Aumento Brutal no Gás: ERSE Propõe +6,3% Enquanto Bruxelas Ordena “Poupança Voluntária”


Numa proposta anunciada a 31 de março de 2026, a Entidade Reguladora dos Serviços Energéticos (ERSE) decidiu aumentar em média 6,3% as tarifas de gás natural para o ano gás 2026-2027, que entra em vigor a 1 de outubro. A proposta segue agora para o Conselho Tarifário antes da aprovação final.

Isto não é um “ajuste técnico”. É a consequência previsível e brutal de anos de submissão à ideologia verde imposta por Bruxelas. Fecharam centrais a carvão, desmantelaram projetos de energia nuclear, apostaram tudo em renováveis intermitentes que não cumprem quando o vento não sopra e o sol não brilha. Resultado? Uma Europa cada vez mais dependente do gás importado, refém de conflitos no Médio Oriente como a guerra no Irão, e agora a transferir o custo dessa loucura diretamente para a carteira das famílias portuguesas.

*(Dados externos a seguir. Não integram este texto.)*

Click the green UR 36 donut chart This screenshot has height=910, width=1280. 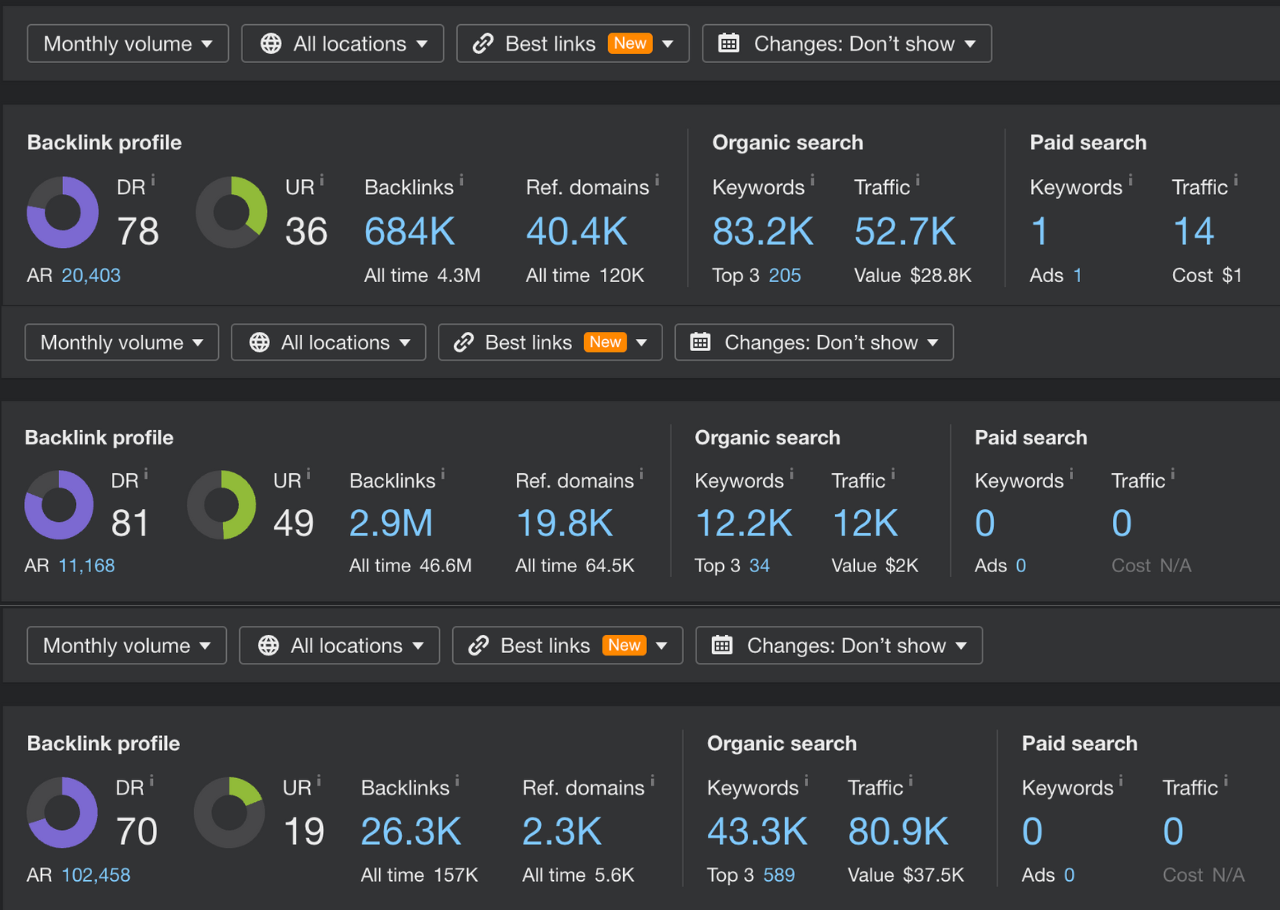point(231,212)
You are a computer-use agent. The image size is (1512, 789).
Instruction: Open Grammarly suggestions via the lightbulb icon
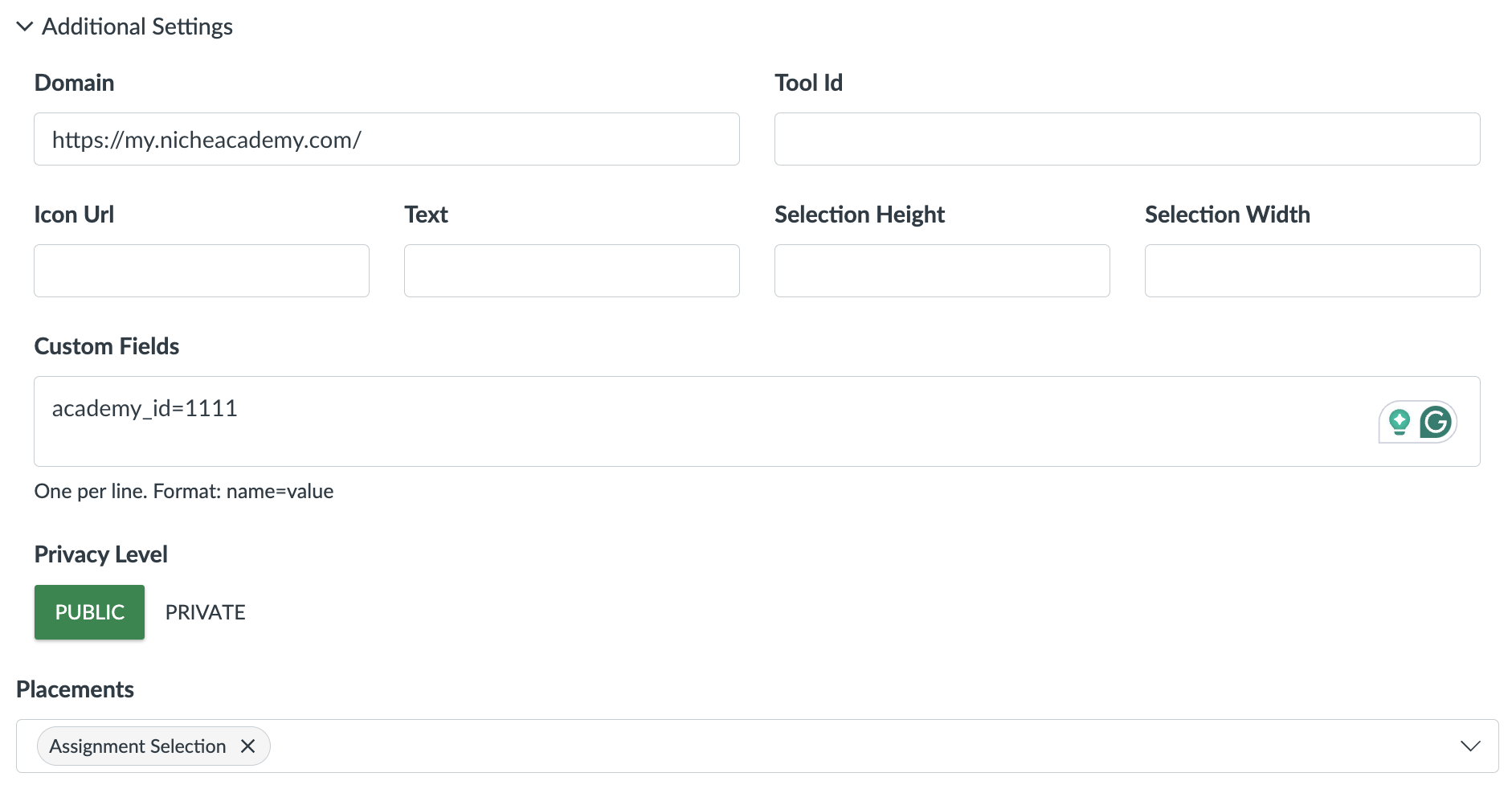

Enquanto o comissário Dan Jorgensen enviava uma carta a pedir “redução voluntária” do consumo e a preparar a Europa para “perturbações prolongadas”, o regulador nacional aprova mais um aumento. Ou seja: mandam-nos poupar, desligar o aquecimento e trabalhar a partir de casa, mas ao mesmo tempo fazem o preço do gás subir. É o racionamento disfarçado de “transição energética”.

Para as famílias portuguesas, aquelas que acordam cedo, pagam os empréstimos ao banco, enchem o depósito do automóvel (ou carregam-no na corrente a noite toda) para levar os filhos à escola e aquecem a casa no inverno, este aumento é mais um murro no estômago. Os transportadores, os agricultores e as pequenas empresas que dependem do gás vão sentir o golpe em cadeia: custos mais altos que acabam por se refletir nos preços dos supermercados e no custo de vida.

A Europa e as entidades reguladoras preferem deixar Portugal refém de regimes instáveis e de painéis solares chineses a investir em energia soberana, barata e abundante. Destroem a nossa independência energética e, quando a conta chega, quem paga são os portugueses de sempre: os que trabalham, os que criam famílias e os que não vivem de subsídios de Bruxelas.